2 In this course, algorithmic results for inferring the evolution of a gene family or a set of co-localized gene families in a genome were introduced. After a brief review on species tree/gene tree reconstruction methods and challenges, the session introduced the reconciliation approach which, given a rooted (resolved or partially resolved) gene tree and a given rooted and binary species tree, predicts an embedding of the gene tree into the species tree inducing a most parsimonious (or more likely) duplication/loss/gain/transfer scenario for the gene family. In a second part, the problem of inferring the evolution of “syntenies”, i.e., groups of co-localized genes evolving together from an ancestral genomic segment was addressed, considering or ignoring the order of genes. It was then shown how the reconciliation method can be generalized to a synteny tree. The application part of the presentation addressed the case of the CRISPR–Cas module, an adaptive system used by microbes to defend against invading viruses and plasmids, leading to the most reliable and accurate “molecular scissors” with important biotechnology and biomedical applications. The study and analysis of CRISPR-Cas systems have revealed a remarkable wide diversity of Cas protein sequences, but also composition and architecture. The evolution of Class I CRISPR-Cas systems composed of multi-subunit effector proteins was considered. This example was taken as a case study and, in the hands-out sessions, address the practical questions of isolating Cas genes, dealing with duplicates, constructing gene trees, inferring synteny trees and running the reconciliation tool.

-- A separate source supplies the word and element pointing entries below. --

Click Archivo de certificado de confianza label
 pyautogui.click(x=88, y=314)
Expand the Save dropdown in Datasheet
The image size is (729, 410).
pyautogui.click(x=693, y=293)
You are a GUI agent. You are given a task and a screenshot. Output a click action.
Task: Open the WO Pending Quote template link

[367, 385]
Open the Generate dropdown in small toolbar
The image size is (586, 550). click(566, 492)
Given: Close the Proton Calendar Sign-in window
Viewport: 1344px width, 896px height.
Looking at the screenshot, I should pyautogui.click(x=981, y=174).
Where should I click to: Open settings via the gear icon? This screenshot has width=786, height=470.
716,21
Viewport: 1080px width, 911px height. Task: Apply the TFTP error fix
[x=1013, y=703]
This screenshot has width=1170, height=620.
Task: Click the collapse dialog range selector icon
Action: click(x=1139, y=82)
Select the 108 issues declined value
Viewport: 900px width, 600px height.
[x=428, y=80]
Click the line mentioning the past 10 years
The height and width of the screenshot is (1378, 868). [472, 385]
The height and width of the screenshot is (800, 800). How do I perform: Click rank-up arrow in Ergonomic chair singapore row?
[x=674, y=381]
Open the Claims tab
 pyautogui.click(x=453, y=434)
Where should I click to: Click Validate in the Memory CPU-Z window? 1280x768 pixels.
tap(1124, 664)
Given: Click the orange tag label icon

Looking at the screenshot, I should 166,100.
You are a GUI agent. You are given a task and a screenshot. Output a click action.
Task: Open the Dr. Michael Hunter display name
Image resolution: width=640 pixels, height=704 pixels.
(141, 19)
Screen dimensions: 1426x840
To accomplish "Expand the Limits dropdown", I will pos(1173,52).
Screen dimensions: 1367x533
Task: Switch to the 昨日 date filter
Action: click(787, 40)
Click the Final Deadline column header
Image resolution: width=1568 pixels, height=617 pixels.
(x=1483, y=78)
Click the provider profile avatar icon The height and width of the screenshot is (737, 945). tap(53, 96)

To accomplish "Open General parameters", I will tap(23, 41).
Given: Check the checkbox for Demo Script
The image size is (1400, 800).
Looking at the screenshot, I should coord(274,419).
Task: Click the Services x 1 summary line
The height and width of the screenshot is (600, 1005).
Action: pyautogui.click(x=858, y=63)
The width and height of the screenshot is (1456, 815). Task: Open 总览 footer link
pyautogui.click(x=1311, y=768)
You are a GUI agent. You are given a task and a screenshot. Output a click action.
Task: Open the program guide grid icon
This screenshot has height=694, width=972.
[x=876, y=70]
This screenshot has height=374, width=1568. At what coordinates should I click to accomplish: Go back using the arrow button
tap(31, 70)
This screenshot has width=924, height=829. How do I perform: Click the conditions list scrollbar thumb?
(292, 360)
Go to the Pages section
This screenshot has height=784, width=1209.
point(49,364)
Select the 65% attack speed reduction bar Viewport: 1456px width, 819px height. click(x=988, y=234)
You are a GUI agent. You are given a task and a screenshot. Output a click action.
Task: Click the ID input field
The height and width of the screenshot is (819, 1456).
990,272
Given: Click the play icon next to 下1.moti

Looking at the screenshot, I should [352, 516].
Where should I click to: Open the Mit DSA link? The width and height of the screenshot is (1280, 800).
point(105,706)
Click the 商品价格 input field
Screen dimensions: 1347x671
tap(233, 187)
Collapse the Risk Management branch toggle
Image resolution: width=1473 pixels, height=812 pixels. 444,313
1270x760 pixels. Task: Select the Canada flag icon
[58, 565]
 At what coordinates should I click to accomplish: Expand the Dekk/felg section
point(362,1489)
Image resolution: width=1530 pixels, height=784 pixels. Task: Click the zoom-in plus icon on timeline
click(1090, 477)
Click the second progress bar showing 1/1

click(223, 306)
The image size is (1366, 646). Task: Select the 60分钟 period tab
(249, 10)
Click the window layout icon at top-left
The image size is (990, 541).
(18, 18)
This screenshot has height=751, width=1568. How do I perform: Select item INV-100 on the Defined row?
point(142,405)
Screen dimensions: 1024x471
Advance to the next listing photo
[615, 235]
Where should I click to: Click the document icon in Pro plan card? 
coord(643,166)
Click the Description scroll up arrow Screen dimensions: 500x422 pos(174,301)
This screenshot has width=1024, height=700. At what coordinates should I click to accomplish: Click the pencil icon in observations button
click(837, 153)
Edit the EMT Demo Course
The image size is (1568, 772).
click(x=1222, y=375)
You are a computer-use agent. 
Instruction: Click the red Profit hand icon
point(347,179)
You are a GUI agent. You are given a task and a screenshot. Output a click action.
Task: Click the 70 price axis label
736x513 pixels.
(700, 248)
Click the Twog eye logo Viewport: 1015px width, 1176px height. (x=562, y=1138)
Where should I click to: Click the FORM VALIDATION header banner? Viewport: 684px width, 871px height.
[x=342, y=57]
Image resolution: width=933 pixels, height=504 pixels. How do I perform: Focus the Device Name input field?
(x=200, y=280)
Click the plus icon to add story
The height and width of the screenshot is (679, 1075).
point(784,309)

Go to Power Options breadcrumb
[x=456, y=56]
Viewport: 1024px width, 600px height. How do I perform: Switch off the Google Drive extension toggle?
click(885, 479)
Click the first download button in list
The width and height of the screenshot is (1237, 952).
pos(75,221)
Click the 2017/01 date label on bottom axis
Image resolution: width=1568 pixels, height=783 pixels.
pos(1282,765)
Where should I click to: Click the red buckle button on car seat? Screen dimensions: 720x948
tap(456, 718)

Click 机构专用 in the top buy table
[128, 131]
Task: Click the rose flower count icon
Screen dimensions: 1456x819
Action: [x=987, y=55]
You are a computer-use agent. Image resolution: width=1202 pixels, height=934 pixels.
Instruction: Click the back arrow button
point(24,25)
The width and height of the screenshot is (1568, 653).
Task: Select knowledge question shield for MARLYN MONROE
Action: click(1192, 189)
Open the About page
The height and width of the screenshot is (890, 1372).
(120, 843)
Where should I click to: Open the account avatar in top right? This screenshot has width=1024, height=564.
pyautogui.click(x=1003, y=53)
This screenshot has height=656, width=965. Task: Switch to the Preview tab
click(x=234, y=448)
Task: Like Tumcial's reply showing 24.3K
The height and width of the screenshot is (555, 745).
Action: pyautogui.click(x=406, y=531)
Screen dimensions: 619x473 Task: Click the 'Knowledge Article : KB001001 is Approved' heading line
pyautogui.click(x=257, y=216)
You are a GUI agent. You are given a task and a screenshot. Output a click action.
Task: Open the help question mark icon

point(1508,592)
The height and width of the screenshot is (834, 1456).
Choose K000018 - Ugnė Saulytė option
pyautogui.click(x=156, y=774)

3 Concepts and techniques from organismal evolutionary biology can provide a detailed, quantitative picture of the complex dynamics of somatic cell populations over time and space. In the theoretical lecture, basic concepts of cancer evolution, the complexity of single-cell DNA sequencing data (scDNA-seq), different phylogenetic techniques for analyzing these types of data, together with empirical examples of their application, were reviewed. During the hands-on practical session, participants acquired basic skills to perform scDNA-seq phylogenetic analysis with CellPhy, including variant calling, setting up of genotype models, tree search, bootstrap support estimation, and mutation mapping. Participants then learned to prepare their data, explore its characteristics, and present their results using tree plotting packages in R.

4 The talks and hands-on sessions explored current methods for reconciling pairs of phylogenetic trees to provide insights into the co-evolutionary histories of pairs of taxa. Different approaches to tree reconciliation and their relative merits were discussed. In particular, the Jane and eMPRess software tools were described in some details, their underlying algorithms, their strengths, and their limitations. In the hands-on sessions, participants used these tools on a number of datasets – including their own datasets if they wish.